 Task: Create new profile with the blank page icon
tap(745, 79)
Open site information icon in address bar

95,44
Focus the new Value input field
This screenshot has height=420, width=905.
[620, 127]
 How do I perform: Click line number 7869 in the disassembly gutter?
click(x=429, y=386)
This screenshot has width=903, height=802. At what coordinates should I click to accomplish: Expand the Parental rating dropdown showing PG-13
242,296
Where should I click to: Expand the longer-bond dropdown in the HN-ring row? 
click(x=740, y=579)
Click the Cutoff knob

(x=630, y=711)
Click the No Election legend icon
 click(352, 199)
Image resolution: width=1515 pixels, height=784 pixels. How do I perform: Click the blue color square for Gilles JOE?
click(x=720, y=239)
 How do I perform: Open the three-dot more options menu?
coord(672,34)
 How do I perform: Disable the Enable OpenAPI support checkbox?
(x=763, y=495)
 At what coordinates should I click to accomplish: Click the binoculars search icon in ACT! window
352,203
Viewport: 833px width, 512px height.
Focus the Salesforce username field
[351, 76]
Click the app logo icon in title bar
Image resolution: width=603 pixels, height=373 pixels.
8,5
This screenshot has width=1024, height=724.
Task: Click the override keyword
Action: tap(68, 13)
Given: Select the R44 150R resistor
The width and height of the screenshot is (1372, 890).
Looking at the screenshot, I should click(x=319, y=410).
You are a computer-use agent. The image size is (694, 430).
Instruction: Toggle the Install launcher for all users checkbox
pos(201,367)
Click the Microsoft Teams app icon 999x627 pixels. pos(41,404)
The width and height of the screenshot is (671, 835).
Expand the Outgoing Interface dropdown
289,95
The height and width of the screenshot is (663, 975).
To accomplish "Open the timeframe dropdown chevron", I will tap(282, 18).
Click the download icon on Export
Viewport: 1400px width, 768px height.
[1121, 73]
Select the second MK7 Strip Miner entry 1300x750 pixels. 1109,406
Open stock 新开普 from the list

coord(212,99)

——

## EXERCISE DETAILS
Give the lines exactly as they stand, from the line with "The width and height of the screenshot is (671, 835)." through the end of the material.

## EXERCISE SOLUTION
The width and height of the screenshot is (671, 835).
Expand the Outgoing Interface dropdown
289,95
The height and width of the screenshot is (663, 975).
To accomplish "Open the timeframe dropdown chevron", I will tap(282, 18).
Click the download icon on Export
Viewport: 1400px width, 768px height.
[1121, 73]
Select the second MK7 Strip Miner entry 1300x750 pixels. 1109,406
Open stock 新开普 from the list

coord(212,99)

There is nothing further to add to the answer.